▶ TASK MATERIAL:
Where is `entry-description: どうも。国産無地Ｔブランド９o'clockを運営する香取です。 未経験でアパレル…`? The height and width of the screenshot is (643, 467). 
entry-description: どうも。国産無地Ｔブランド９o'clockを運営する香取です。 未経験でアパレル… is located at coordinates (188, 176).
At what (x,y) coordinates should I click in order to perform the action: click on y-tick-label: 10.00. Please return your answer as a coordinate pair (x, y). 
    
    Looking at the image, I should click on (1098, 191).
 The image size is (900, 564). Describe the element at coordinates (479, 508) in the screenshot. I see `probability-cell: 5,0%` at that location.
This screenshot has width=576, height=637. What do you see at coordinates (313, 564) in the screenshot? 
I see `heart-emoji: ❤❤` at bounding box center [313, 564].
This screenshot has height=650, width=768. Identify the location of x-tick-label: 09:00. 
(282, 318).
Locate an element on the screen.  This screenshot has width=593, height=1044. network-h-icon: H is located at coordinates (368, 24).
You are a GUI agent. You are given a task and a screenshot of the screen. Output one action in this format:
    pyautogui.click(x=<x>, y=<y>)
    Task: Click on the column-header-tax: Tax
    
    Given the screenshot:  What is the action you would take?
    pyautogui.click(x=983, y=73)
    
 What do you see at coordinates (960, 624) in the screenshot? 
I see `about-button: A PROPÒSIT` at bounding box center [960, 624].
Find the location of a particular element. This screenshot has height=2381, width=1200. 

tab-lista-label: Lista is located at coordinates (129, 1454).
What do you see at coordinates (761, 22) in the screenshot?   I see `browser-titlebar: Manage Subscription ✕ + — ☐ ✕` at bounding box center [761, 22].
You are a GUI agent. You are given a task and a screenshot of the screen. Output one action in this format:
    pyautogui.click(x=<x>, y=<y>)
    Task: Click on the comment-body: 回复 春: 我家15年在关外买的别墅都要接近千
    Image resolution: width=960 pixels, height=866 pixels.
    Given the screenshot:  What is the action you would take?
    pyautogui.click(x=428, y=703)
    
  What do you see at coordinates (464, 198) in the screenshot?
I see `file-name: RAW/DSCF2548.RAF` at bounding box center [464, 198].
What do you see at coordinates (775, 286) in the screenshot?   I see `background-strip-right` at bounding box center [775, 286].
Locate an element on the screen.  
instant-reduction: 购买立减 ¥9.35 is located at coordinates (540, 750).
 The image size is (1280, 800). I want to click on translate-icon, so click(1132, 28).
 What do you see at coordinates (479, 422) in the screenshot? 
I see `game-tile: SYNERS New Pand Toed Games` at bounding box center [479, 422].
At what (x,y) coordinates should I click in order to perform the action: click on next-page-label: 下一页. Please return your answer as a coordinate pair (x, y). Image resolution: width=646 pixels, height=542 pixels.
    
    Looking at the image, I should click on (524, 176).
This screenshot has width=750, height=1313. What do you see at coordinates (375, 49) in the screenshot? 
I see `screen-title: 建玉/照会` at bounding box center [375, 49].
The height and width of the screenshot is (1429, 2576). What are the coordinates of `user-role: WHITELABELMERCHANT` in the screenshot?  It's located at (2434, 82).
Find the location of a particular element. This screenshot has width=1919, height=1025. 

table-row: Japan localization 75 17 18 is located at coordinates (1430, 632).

▶ REQUEST:
Copy all of the entries above word for word.

▶ OUTPUT OF THE EXERCISE:
Where is `entry-description: どうも。国産無地Ｔブランド９o'clockを運営する香取です。 未経験でアパレル…`? The height and width of the screenshot is (643, 467). 
entry-description: どうも。国産無地Ｔブランド９o'clockを運営する香取です。 未経験でアパレル… is located at coordinates (188, 176).
At what (x,y) coordinates should I click in order to perform the action: click on y-tick-label: 10.00. Please return your answer as a coordinate pair (x, y). 
    
    Looking at the image, I should click on (1098, 191).
 The image size is (900, 564). Describe the element at coordinates (479, 508) in the screenshot. I see `probability-cell: 5,0%` at that location.
This screenshot has width=576, height=637. What do you see at coordinates (313, 564) in the screenshot? 
I see `heart-emoji: ❤❤` at bounding box center [313, 564].
This screenshot has height=650, width=768. Identify the location of x-tick-label: 09:00. 
(282, 318).
Locate an element on the screen.  This screenshot has width=593, height=1044. network-h-icon: H is located at coordinates (368, 24).
You are a GUI agent. You are given a task and a screenshot of the screen. Output one action in this format:
    pyautogui.click(x=<x>, y=<y>)
    Task: Click on the column-header-tax: Tax
    
    Given the screenshot:  What is the action you would take?
    pyautogui.click(x=983, y=73)
    
 What do you see at coordinates (960, 624) in the screenshot? 
I see `about-button: A PROPÒSIT` at bounding box center [960, 624].
Find the location of a particular element. This screenshot has height=2381, width=1200. 

tab-lista-label: Lista is located at coordinates (129, 1454).
What do you see at coordinates (761, 22) in the screenshot?   I see `browser-titlebar: Manage Subscription ✕ + — ☐ ✕` at bounding box center [761, 22].
You are a GUI agent. You are given a task and a screenshot of the screen. Output one action in this format:
    pyautogui.click(x=<x>, y=<y>)
    Task: Click on the comment-body: 回复 春: 我家15年在关外买的别墅都要接近千
    Image resolution: width=960 pixels, height=866 pixels.
    Given the screenshot:  What is the action you would take?
    pyautogui.click(x=428, y=703)
    
  What do you see at coordinates (464, 198) in the screenshot?
I see `file-name: RAW/DSCF2548.RAF` at bounding box center [464, 198].
What do you see at coordinates (775, 286) in the screenshot?   I see `background-strip-right` at bounding box center [775, 286].
Locate an element on the screen.  
instant-reduction: 购买立减 ¥9.35 is located at coordinates (540, 750).
 The image size is (1280, 800). I want to click on translate-icon, so click(1132, 28).
 What do you see at coordinates (479, 422) in the screenshot? 
I see `game-tile: SYNERS New Pand Toed Games` at bounding box center [479, 422].
At what (x,y) coordinates should I click in order to perform the action: click on next-page-label: 下一页. Please return your answer as a coordinate pair (x, y). Image resolution: width=646 pixels, height=542 pixels.
    
    Looking at the image, I should click on (524, 176).
This screenshot has width=750, height=1313. What do you see at coordinates (375, 49) in the screenshot? 
I see `screen-title: 建玉/照会` at bounding box center [375, 49].
The height and width of the screenshot is (1429, 2576). What are the coordinates of `user-role: WHITELABELMERCHANT` in the screenshot?  It's located at (2434, 82).
Find the location of a particular element. This screenshot has width=1919, height=1025. 

table-row: Japan localization 75 17 18 is located at coordinates (1430, 632).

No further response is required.